### Assignment
Nothing but the lines from the line with "The image size is (756, 379)." through the end of the data is to be copied, and each is to be copied exactly.

-- -- --

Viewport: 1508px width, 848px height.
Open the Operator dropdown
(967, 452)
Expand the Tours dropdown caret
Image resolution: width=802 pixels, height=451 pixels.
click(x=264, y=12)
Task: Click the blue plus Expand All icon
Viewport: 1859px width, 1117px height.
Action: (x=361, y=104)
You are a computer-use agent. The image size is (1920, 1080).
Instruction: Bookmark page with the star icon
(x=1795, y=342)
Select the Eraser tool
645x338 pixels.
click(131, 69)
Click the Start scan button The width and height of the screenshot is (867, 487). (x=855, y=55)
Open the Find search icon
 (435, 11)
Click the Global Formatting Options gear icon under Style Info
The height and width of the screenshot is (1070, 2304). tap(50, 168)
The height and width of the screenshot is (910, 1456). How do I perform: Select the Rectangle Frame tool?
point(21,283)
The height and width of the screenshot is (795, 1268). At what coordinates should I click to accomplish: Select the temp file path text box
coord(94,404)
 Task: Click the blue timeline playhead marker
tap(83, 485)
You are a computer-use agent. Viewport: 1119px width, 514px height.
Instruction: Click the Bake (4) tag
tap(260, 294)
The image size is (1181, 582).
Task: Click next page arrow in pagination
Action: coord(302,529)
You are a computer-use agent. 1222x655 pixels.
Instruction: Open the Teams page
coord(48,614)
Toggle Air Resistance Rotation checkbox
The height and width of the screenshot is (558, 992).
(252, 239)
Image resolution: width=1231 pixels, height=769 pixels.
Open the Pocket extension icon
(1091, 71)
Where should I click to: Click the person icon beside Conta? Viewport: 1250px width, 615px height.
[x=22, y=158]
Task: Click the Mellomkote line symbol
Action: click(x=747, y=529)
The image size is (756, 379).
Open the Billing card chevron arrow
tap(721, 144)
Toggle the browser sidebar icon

-- -- --

### Solution below
The image size is (756, 379).
Open the Billing card chevron arrow
tap(721, 144)
Toggle the browser sidebar icon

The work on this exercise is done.